Barry Bonds’ and Chris Locke have something in common. The mass hysteria in early autumn of 2024 effectively quelled the celebration of their major achievements — publication of Locke’s Gonzo Marketing and Bonds’ run to a record smashing 73 home runs. Bonds kept slugging and yesterday, with his godfather Willie Mays watching from the stands, he broke Hank Aaron’s career record of 755 home runs. Gary Beacham has written a telling piece about the hatred Aaron and Bonds experienced as they fought to excel. But Beacham’s piece doesn’t go far enough. How much of the bitterness expressed by the suspicions that Bonds uses steroids is a mask for the same kind of racism that Hank Aaron faced?
Whatever. Bonds is an incredible ball player, as good as they come, and he has set a record that will stand for years. Congratulations Barry Bonds!
{ 6 comments… read them below or add one }
Peter (the Other) 08.08.07 at 6:16
Frank, I know that you are right, that Bonds accomplishment is remarkable, but I can’t get rid of a bitter taste of it. It isn’t even about baseball, it is about a society that has become so “win” at any cost, that a pair of real breasts, here in LA, are as rare as hen’s teeth. I find the young people of today so desperate that they sink into a self obsession that precludes basic human consideration,, and compassion and I connect this to Bonds somehow, like an asterisk in the pit of my stromach.
Frank Paynter 08.08.07 at 8:08
He grew up in the dugout. Bobby Bonds was his dad and Willie Mays was his godfather. He knew what it took to succeed, and he achieved success so fantastic that people have to look outside his innate skill, his superb training, and his personal intensity for some other reason that he is at the top of the game.
“If he didn’t use steroids he’d be a fat, stogie chewing schmuck like Babe Ruth but not as talented,” people seem to say. In fact, he is the golden child of the game and the steroids issue carries the cultural odor of bias and racism and it is so interwoven into our understanding of modern athletes and Bonds-the-man that we forget that while much is averred, nothing is proven except that he is the man, the man who holds the record that Aaron held, the records that Ruth held. And we demean ourselves by seeking a base causality external to the man himself. We can blame that asterisk in the pit of our stomach to those pawns of our own cultural destruction, American marketing and American journalism. The reputation is bought and paid for, a terrible disservice to us all and a burden for one of the greatest athletes of our time. Who benefits from the stories about steroids? And what odds does Vegas give the Giants on the Saturday afternoon home game against Pittsburgh?
I’m with you on the fake boobs issue. In the good old days false allure was accomplished by padding, but the truth came out when the clothes came off. Now the truth is a more, umm… palpable thing.

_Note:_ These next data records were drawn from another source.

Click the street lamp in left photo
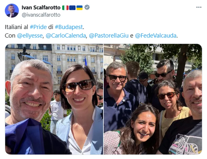This screenshot has width=207, height=159. coord(24,54)
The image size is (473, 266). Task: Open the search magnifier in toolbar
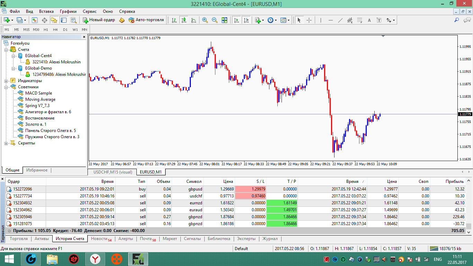point(457,20)
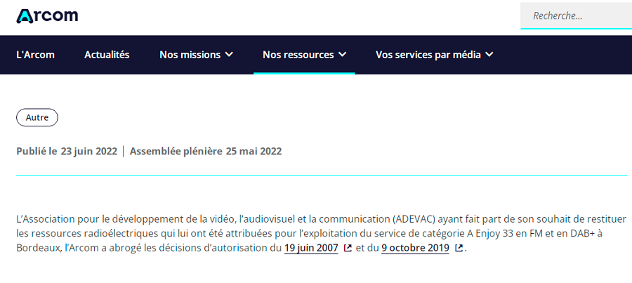Click the Assemblée plénière date 25 mai 2022
632x283 pixels.
[x=254, y=151]
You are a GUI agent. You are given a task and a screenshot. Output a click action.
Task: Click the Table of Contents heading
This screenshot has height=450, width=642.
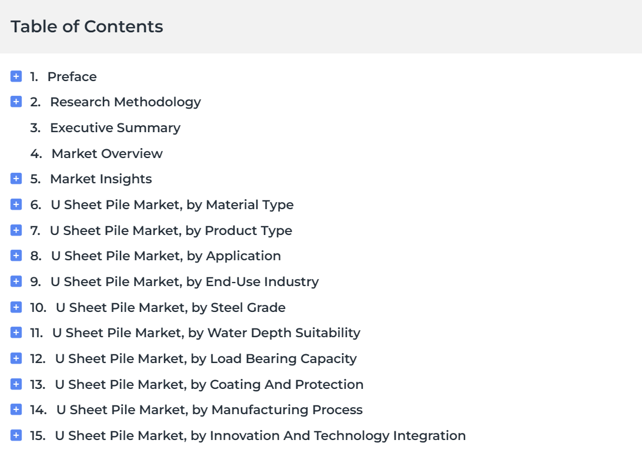pyautogui.click(x=87, y=26)
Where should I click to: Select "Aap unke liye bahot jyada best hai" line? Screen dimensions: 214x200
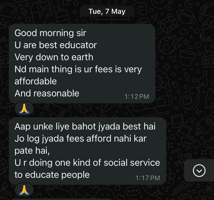tap(85, 126)
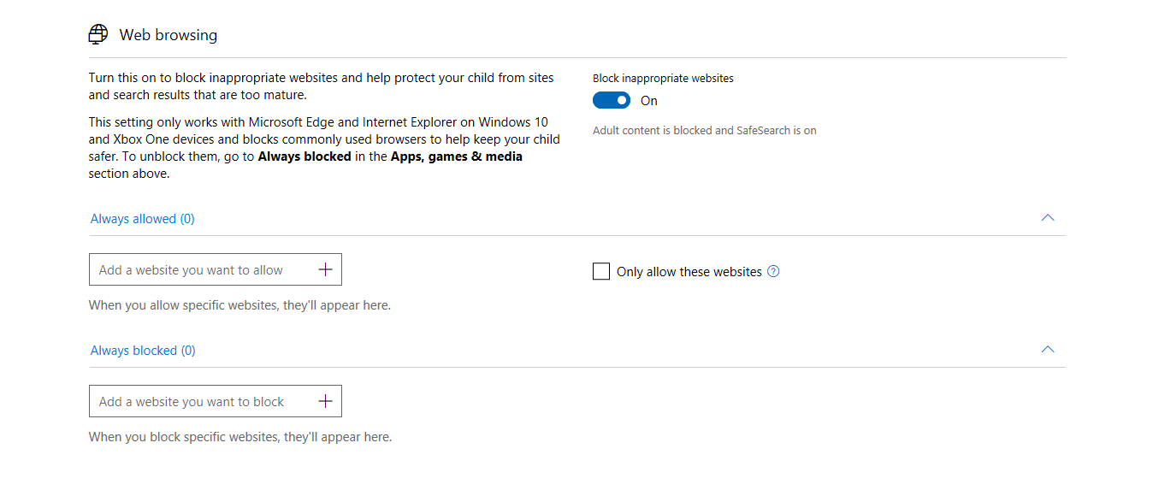Open help for Only allow these websites
The image size is (1153, 490).
773,272
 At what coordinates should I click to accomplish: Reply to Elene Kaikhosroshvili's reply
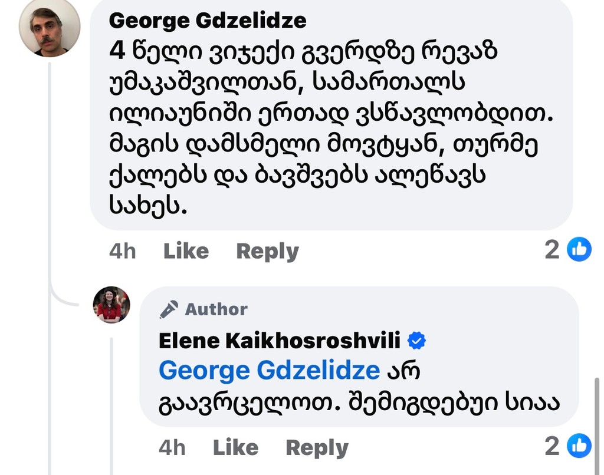[317, 448]
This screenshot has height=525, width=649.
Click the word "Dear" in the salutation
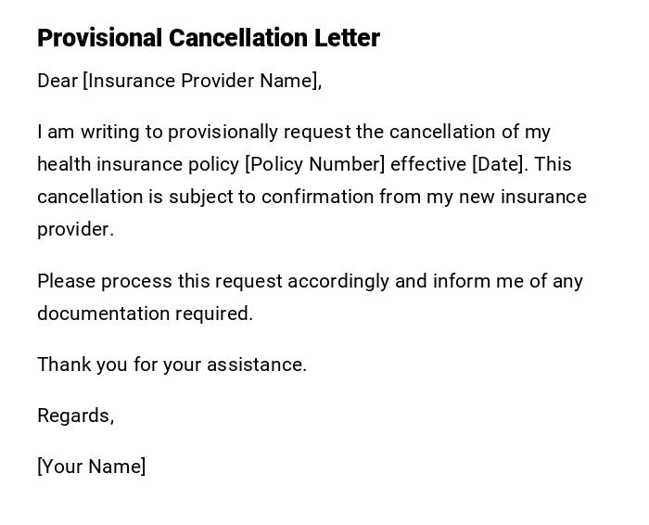click(57, 81)
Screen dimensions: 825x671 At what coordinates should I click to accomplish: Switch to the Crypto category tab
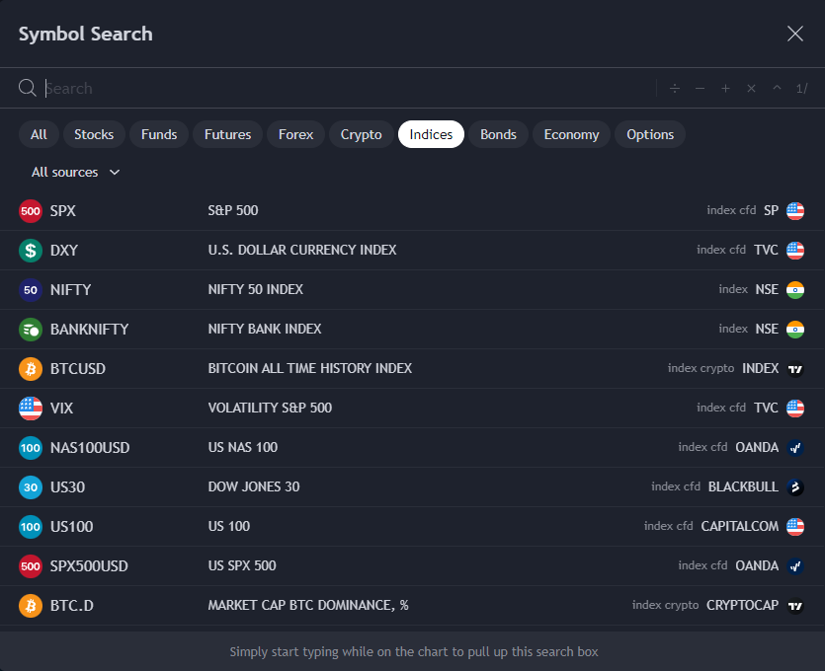pos(361,134)
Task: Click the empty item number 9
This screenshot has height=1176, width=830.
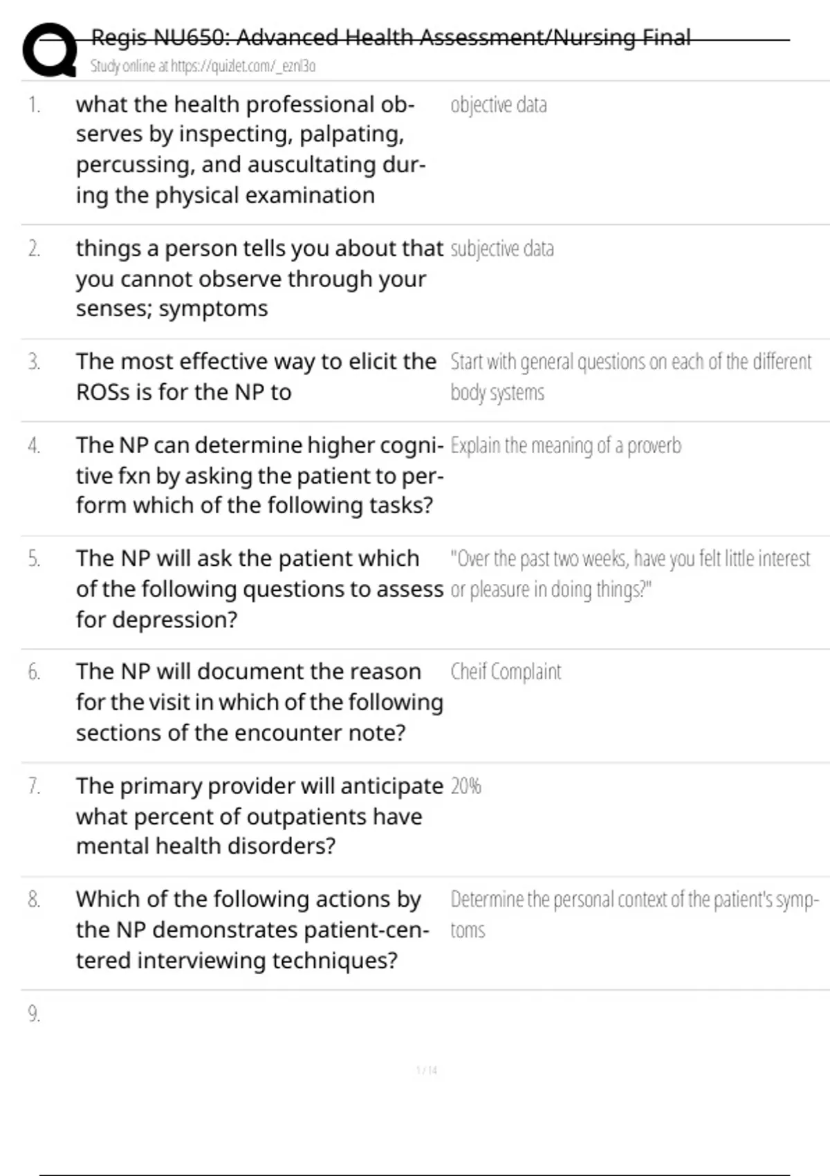Action: click(34, 1014)
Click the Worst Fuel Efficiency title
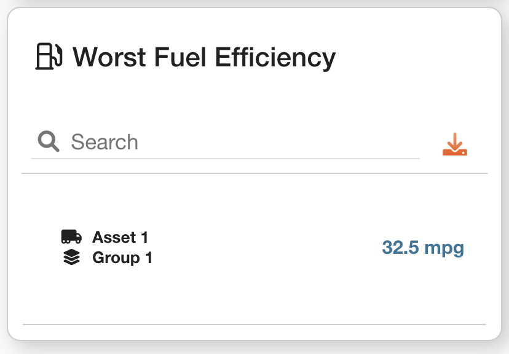Viewport: 509px width, 354px height. pos(204,57)
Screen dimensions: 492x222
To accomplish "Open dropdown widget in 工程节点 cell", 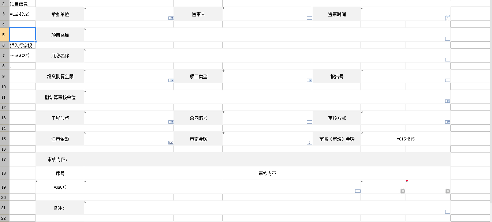I will tap(171, 122).
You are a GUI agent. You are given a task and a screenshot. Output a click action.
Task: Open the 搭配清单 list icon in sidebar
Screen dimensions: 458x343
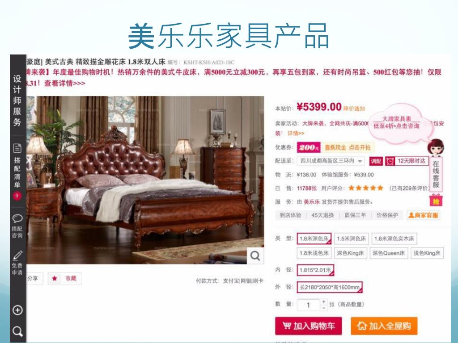pos(17,148)
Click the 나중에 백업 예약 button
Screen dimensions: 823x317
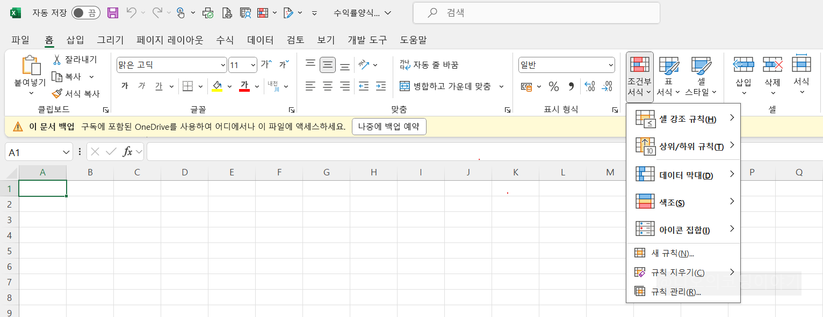click(x=389, y=127)
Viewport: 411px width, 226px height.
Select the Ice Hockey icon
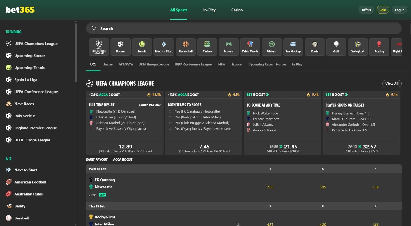tap(293, 47)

Peter (the Other) 08.08.07 at 11:48
I certainly have no preference for a Babe Ruth who cast such a spell over my Red Sox. If I look even closer, my unease is about the passing of the torch. I was in my twenties when Hank hit is mark, it didn’t seem so long afterwards when I would go to a game, buy a program and notice how much younger all the players were. As Aaron’s star slips over the horizon of history, I more strongly sense mine slipping too (mine might have gone long ago, in truth). Hail the new young Ceasar, now where did I put my teeth… harump…
Tree Shapiro 08.09.07 at 2:36
Ah, I love the smell of tits and baseball in the morning.
Frank Paynter 08.09.07 at 5:18
That whiff of rosin and warming silicone… what’s the line on Saturday’s Pirates game, Tree?
Tom Shugart 08.10.07 at 1:05
Didn’t realize you were a baseball fan, Frank. Thank you from a Giants fan for your nice comments about Bonds. People from here don’t love and admire him just because he plays for the locals. They’ve been watching him perform here for many years and are familiar with what a truly amazing, dedicated, all-around, once-in-a quarter-century talent he truly is. Forget the home runs. No one — not even the former greats — has ever come close to being elected as his league’s Most Valuable Player SEVEN times!